┌────────
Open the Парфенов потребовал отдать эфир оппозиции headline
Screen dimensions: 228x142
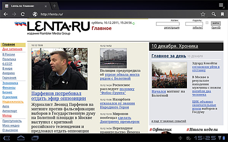click(59, 96)
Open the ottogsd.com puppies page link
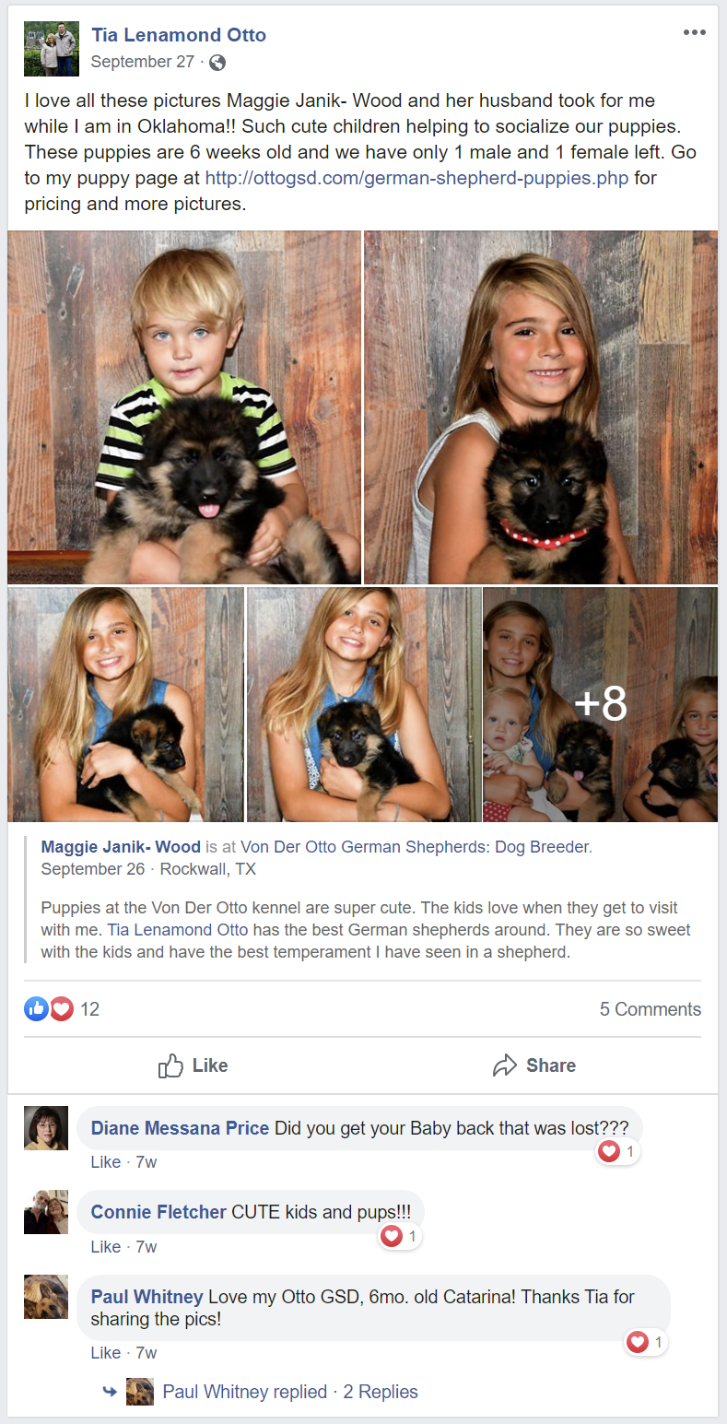This screenshot has width=727, height=1424. 416,178
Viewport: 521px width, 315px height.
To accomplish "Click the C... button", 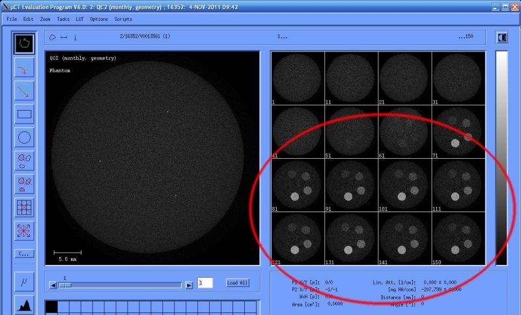I will tap(24, 254).
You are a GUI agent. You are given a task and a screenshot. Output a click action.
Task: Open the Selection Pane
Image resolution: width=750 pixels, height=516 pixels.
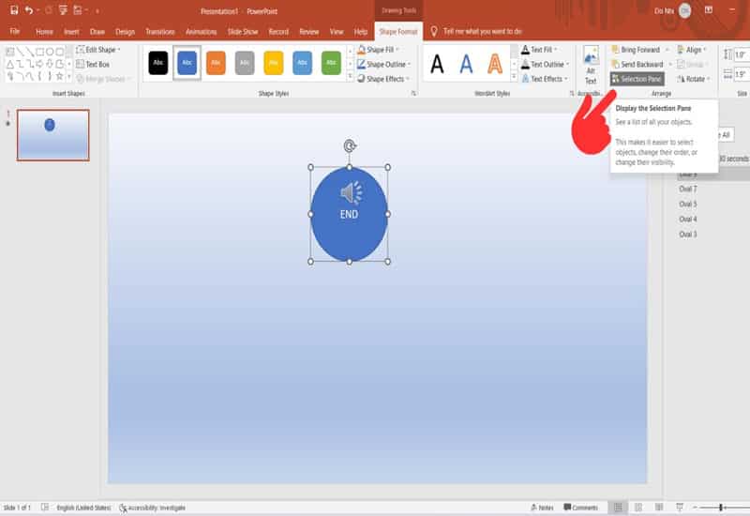tap(636, 79)
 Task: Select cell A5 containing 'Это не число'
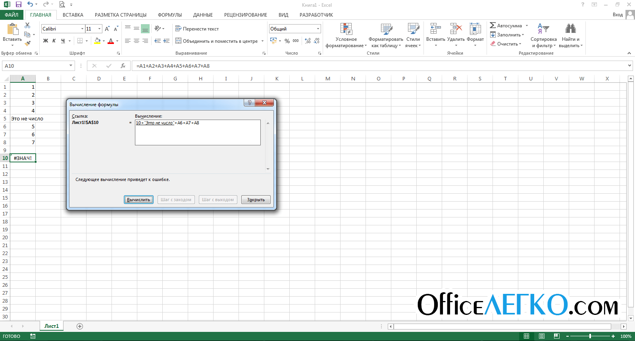(23, 118)
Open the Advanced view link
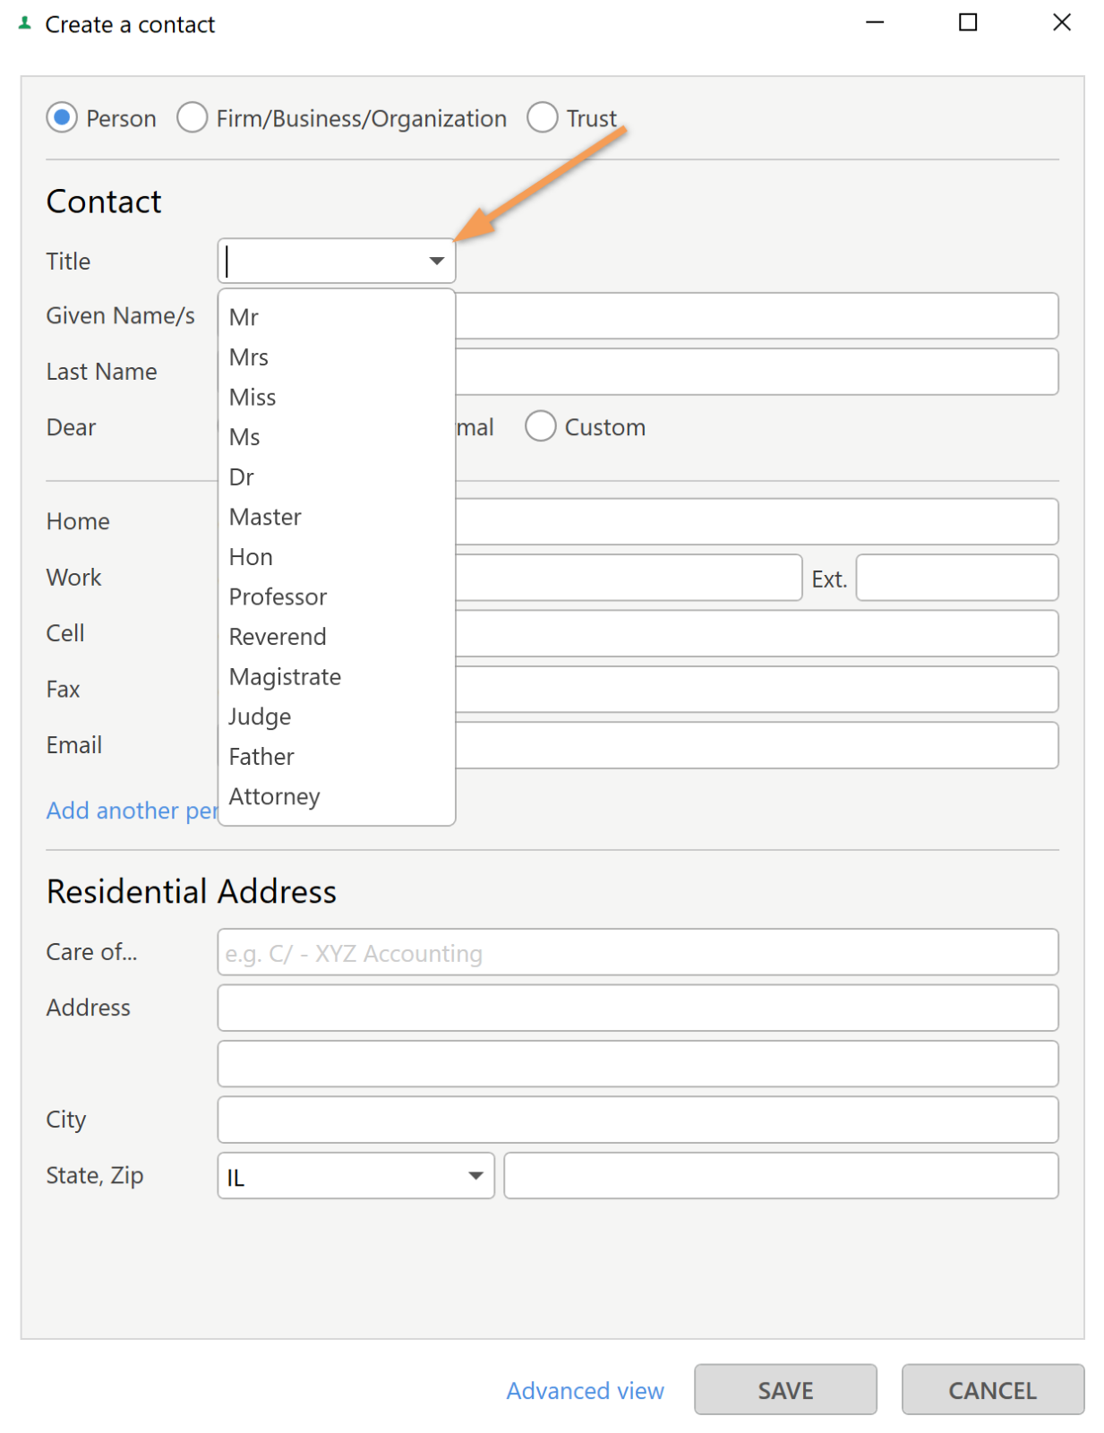Viewport: 1104px width, 1433px height. tap(585, 1390)
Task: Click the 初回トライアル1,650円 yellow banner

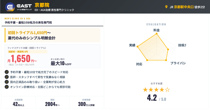Action: pyautogui.click(x=53, y=35)
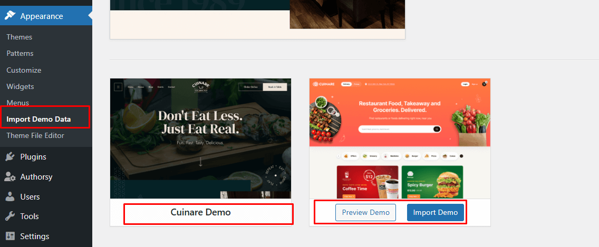Click the Cuinare Demo title
599x247 pixels.
tap(201, 212)
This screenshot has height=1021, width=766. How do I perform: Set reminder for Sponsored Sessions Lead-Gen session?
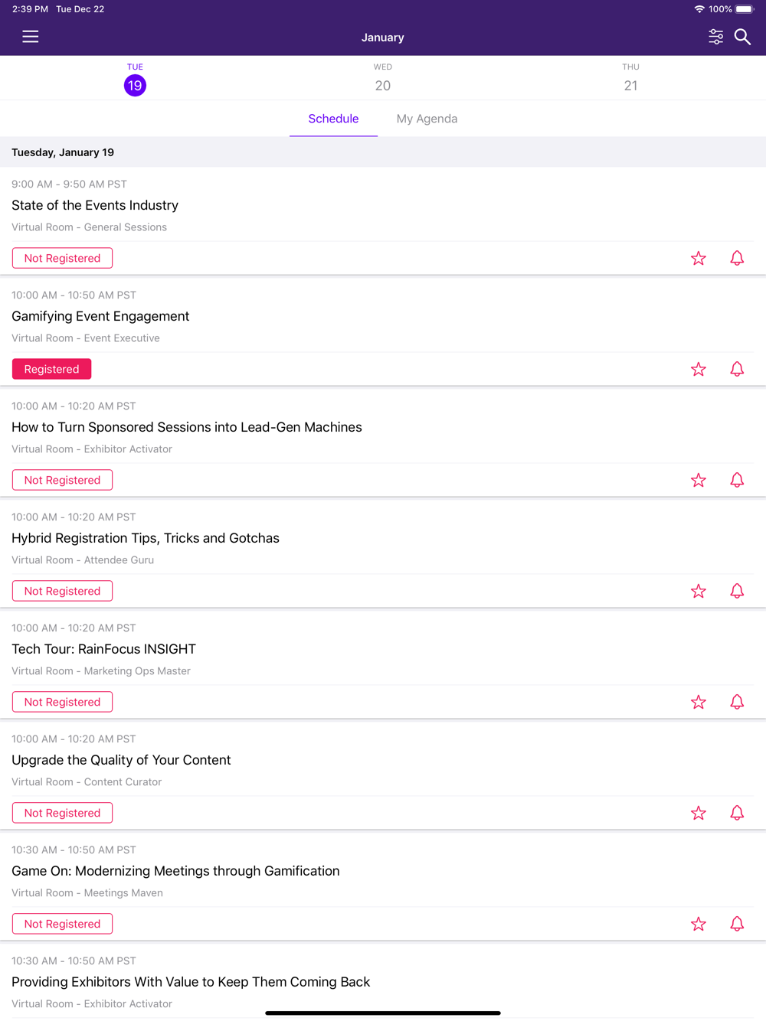(x=737, y=481)
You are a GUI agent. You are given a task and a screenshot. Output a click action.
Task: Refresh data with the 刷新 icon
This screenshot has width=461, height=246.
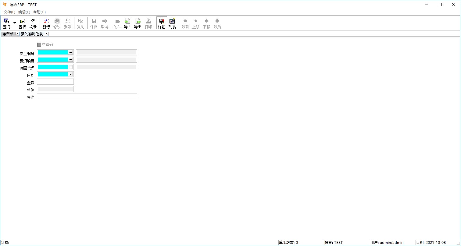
└────────
From the line with "Task: Click the 初回トライアル1,650円 yellow banner" through the final line of the records above, return each line exactly and nothing else. Pictures are to be skipped.

• The completed task:
Task: Click the 初回トライアル1,650円 yellow banner

Action: pyautogui.click(x=53, y=35)
Click the Cuinare Demo title
599x247 pixels.
tap(201, 212)
This screenshot has height=1021, width=766. How do I perform: Set reminder for Sponsored Sessions Lead-Gen session?
(x=737, y=481)
You are a GUI agent. You are given a task and a screenshot. Output a click action.
Task: Refresh data with the 刷新 icon
This screenshot has width=461, height=246.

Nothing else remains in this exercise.